A recent report in this newspaper, >Quotas do not hurt efficiency, says study (February 5, 2015), generated two sets of strong responses from readers. While one section felt that the report validated the affirmative actions of the government, the other section felt that it reinforced the dominant political narrative and felt that the study should not have been reported. The arguments against the article were varied: from questioning the methodology, the duration of the study, the intent of the researchers, the intent of this newspaper, to what the term ‘efficiency’ means in a government-run operation like the Indian Railways. Rhetorical flourish is not an answer to empirical evidence.
There is a schism between rhetoric and good journalism. Rhetoric is a narrative that is certain of its worldview; it has no doubts, no dilemmas, no predicaments, no ambiguities, no ambivalences and no questions. On the other hand, journalism works on the principles of interrogation, inquiry and doubt; it seeks evidence, looks for proof for every hypothesis and a model for every paradigm. Academic research and data mining are two important avenues for journalism to see whether a particular policy has worked or not and to present a clear cost-benefit analysis to readers. Data journalism, as it evolved over the last decade, has in fact reinforced the grand old dictum of C.P. Scott: “Comment is free, but facts are sacred.”
Power of data journalism The power of data journalism is that it challenges rhetoric with hard empirical evidence. In The Hindu , there are broadly three directions >data journalism tends to take: one, when the newspaper does its own number-crunching, two, when it reports on other people’s analysis of the data, and three, combinations of the two. There are clearly defined methods for each of these trajectories. The checks and balances put in place for the first approach ensure that the data source is dependable and experts approve of the robustness of the methodology. In case of complicated sets of figures, there is a constant review to see that there is internal cohesion that meets the rigour of high academic standards. When the paper reports on other people’s analysis, the senior editors review it with a fine-tooth comb. The research should be done by reputed experts and, as far as possible, published in a recognised and peer-reviewed journal. It is an attempt to bridge the knowledge gap between academia and policymakers, between cutting-edge developments and popular notions, between the projections and across various disciplines, departments and institutions. The newspaper also carries reports on research in progress, but clearly states this.
For this story, the research paper had already been published in a reputed journal, World Development , by two noted economists. The lead author, Ashwini Deshpande, has decades of experience, is a respected expert in the field, and has been widely published. There has been no academic challenge to the paper.

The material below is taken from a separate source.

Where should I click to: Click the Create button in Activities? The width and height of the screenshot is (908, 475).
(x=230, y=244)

What triggered this research in the first place? It was two sets of conflicting rhetoric. Dr. Deshpande, Professor at the Delhi School of Economics, and Thomas Weisskopf, Professor of Economics at the University of Michigan, acknowledge in their article, “Does affirmative action reduce productivity? The case of Indian Railways” that the divergence of opinions over affirmative action triggered their study. They wrote: “Some critics have even suggested that the failure to allocate key jobs on a strictly meritocratic basis has resulted in serious injuries, as well as gross inefficiency. For example, in “Job Reservation in Railways and Accidents,” ( Indian Express , September 1990), it is charged that the frequency of Indian railway accidents would likely increase because reservation policies result in a larger proportion of less competent railway officials and lower overall staff morale. But advocates of affirmative action — in India and elsewhere — argue that hiring is otherwise often far from truly meritocratic, and that workforce diversity may actually generate efficiency gains as individuals from diverse backgrounds bring complementary skills to an organisation. To shed light on this debate, we focus on the world’s largest employer subject to affirmative action —the Indian Railways (IR), with roughly a million and a half employees — in an effort to assess the effects of job reservations for SC/STs on productive efficiency.”

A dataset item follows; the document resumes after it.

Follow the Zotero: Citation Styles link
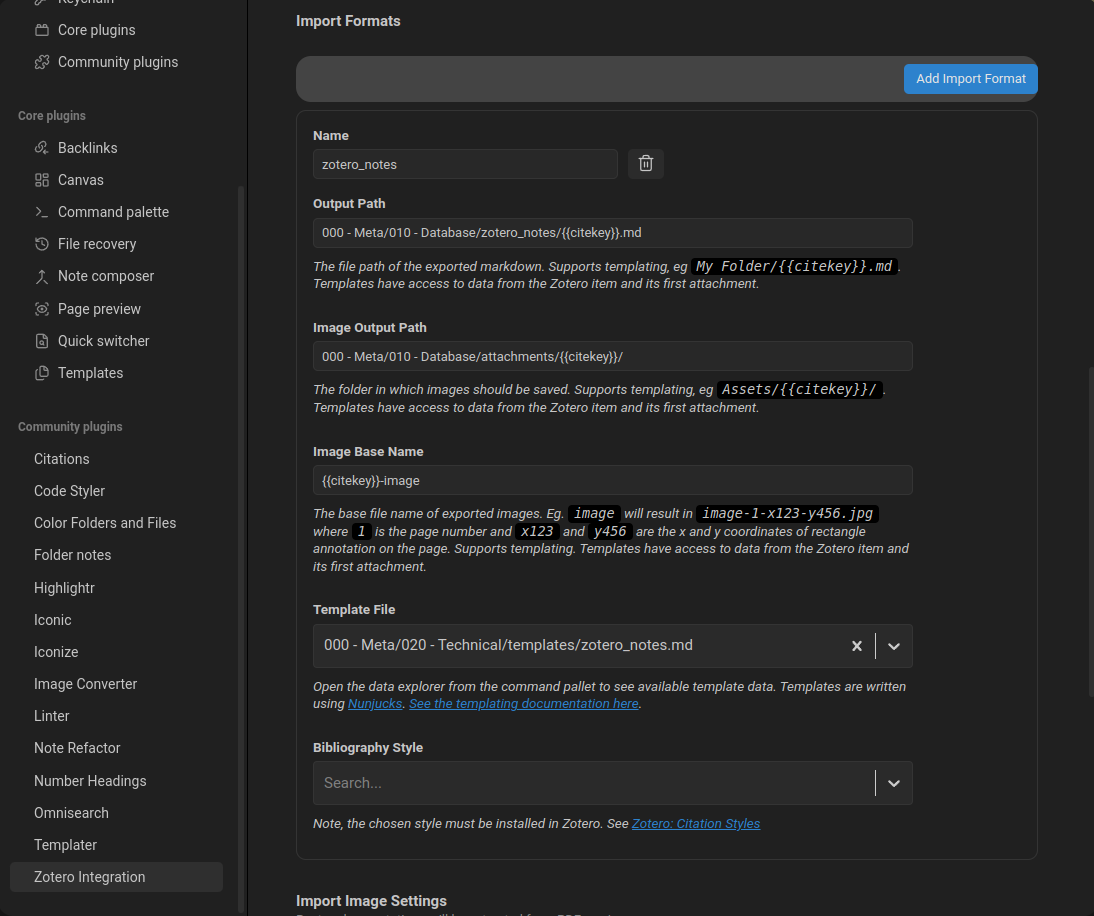 pos(696,824)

Media and academia always come together in investigating stereotypes, popular myths, claims and help to piece together a string of evidences to connect the dots and make sense of our reality. Empirical evidences, statistical tools, sample surveys, mathematical models, econometric models, data collected by diverse sources are all augmented to get a picture. This picture sometimes validates the original assumptions of policymakers and at other times repudiates them. Data journalism is an important public interest device that helps to cut through the emotive obfuscation generated by competitive rhetoric. The findings of data journalism can help to effect course correction in the event of a policy implementation based on flawed assumption and strengthen the implementation process if the assumption is right. It may not serve anyone to confront data journalism with rhetoric.
The article has been corrected for a factual error.